Saluting again, Morgan laid the sword back on the altar beside its sheath and came to stand behind Nigel, at Richenda's right. Nigel suddenly wondered what the circle looked like to Dhugal, standing just outside, in the doorway to the chamber—whether it floated across the doorway the same way it arched in the corners.

“We stand outside time, in a place not of earth,” Arilan said quietly. “As our ancestors before us bade, we join together and are One.”

“Amen,” the others responded.

Nigel could feel the faint breeze of a flowing sleeve brush his back, and sensed the shadow of Richenda's hand raised between him and Kelson.

“Before us …
Ra-fa-el
…” Richenda intoned, chanting the syllables of the name with an odd inflection and holding the last note.

As the note died, he sensed her hand moving and saw a circle of black appear in the ribbon of light stretched above the altar. He stifled a little gasp, but the others seemed unperturbed.

“God has healed,” Richenda said in a normal tone.

“God has healed,” the others repeated.

Confused, he let himself be turned to face the south. Morgan was beside him now, Richenda behind Morgan. Again she stretched forth her hand.

“Before us …
Mi-ka-il
…”

Again, the prolonged note, the movement of her hand as the note died—only this time, a red glowing triangle pierced the ribbon of light, pulsing like a heartbeat.

“Who is like God,” Richenda said this time.

“Who is like God,” the others repeated.

Again they all turned, now facing the west. Beyond the ribbon of light, which
did
hang in midair where it crossed the recess of the doorway, he could just see Dhugal, looking very solemn.

“Before us …
Ji-bra-il
…”

A crescent of white light for the West.

“God is my strength,” Richenda said.

“God is my strength,” Nigel repeated with the others. He had suddenly realized that the phrases were translations of the names of the Archangels being invoked, the symbolism doubtless drawn from Richenda's eastern origins.

On to the North.

“Before us …
Au-ri-el
…”

A golden square here.

“Fire of God.”

“Fire of God,” came the response.

He started to turn again to the east, but Morgan pulled him back a step instead. Kelson also took a step away from him before turning, so that all at once everyone was facing toward the center. Richenda, her loose-fitting shift a luminous white by circle-light, spread both palms before her at waist level and closed her eyes.

“At our center and foundation is Spirit—that which endures.”

As she moved her hands slightly apart and tilted them toward one another, a five-pointed star appeared in the air between them, etched in violet light.
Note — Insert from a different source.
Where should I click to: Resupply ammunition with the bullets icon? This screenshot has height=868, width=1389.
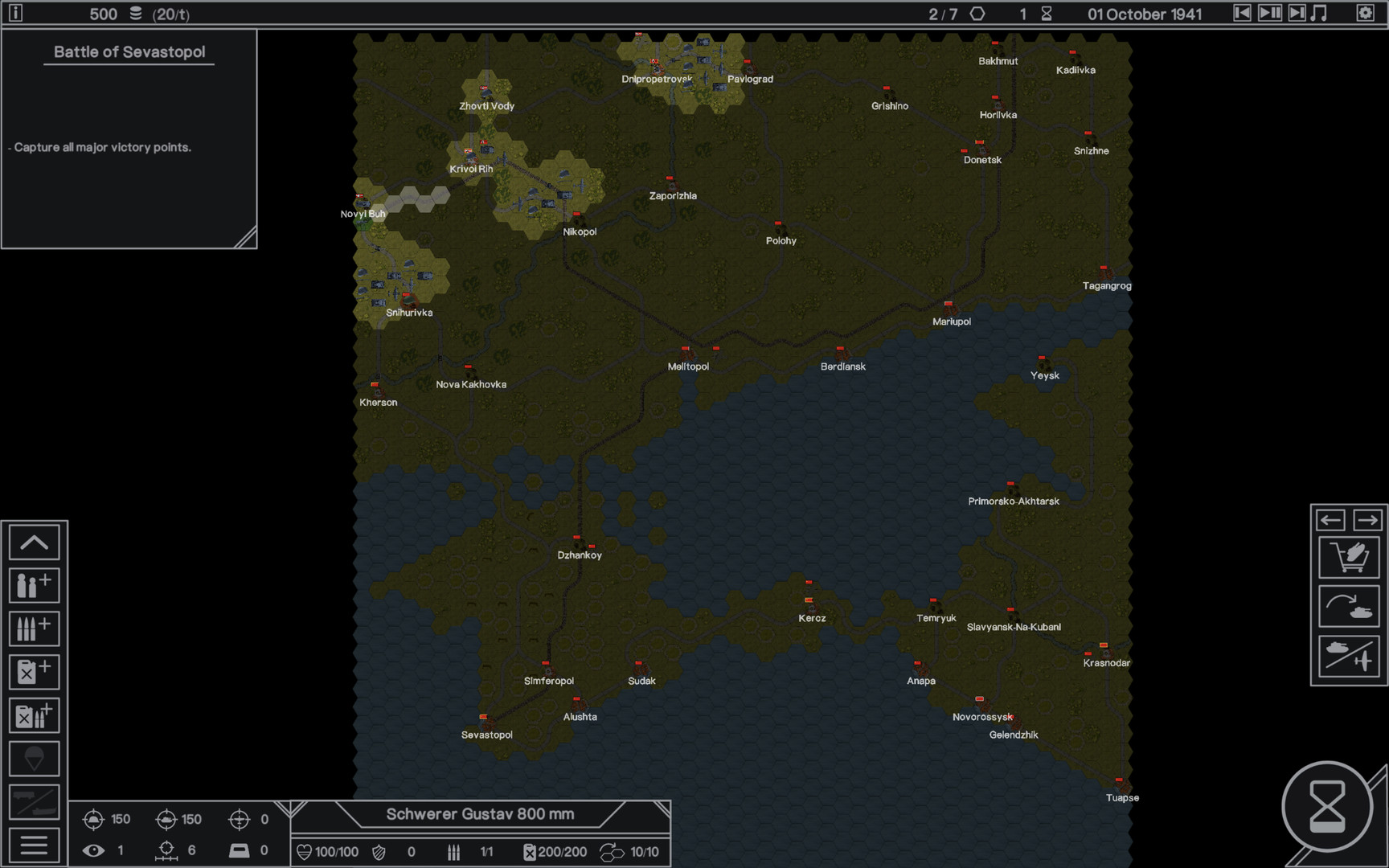34,628
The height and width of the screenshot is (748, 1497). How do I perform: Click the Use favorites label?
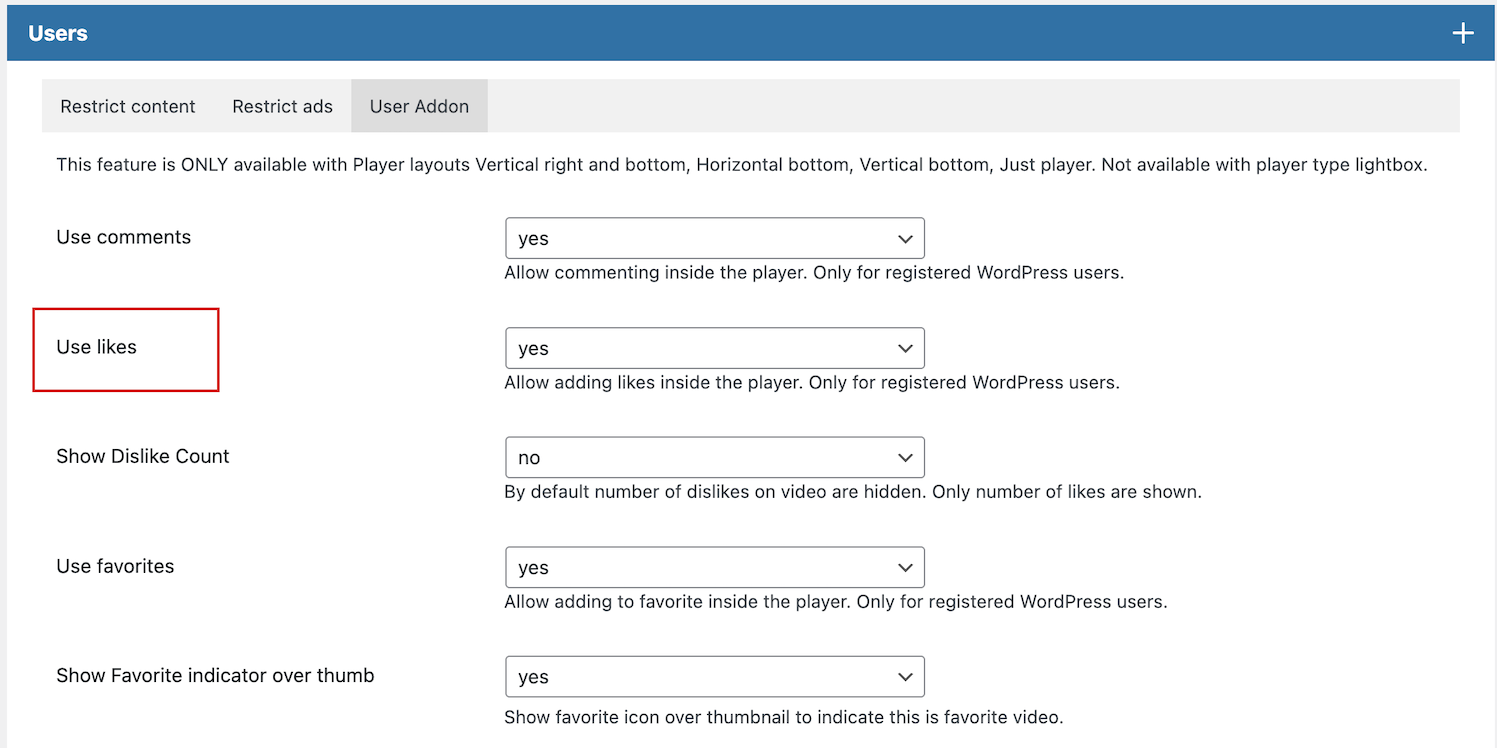[x=115, y=566]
It floated to the floor as she parted them still farther, pulsing against the stone as she threw back her head and stretched her palms heavenward this time.

“Above us, the circled cross: defining and containing, unity of all contained within One.”

As the symbol appeared, green fire hanging above their heads, she swept her arms to either side and held, eyes closing, but it was Arilan who spoke.

“Now we are met. Now we are One with the Light. Regard the ancient ways. We shall not walk this path again.

“Augeatur in nobis, quaesumus, Domine, tuae virtutis operatio
.…” May the working of Thy power, O Lord, be intensified within us.…

“So be it. Selah. Amen,” Richenda responded.

And as she lowered her arms, bowing her head over hands joined palm-to-palm in an attitude of prayer, the ribbon of light around the room quickly broadened and extended upward and downward until its edges met in the symbols above their heads and beneath their feet. Then all six symbols vanished. Glancing surreptitiously toward the doorway, Nigel could no longer see Dhugal except as a vague, shadowy form.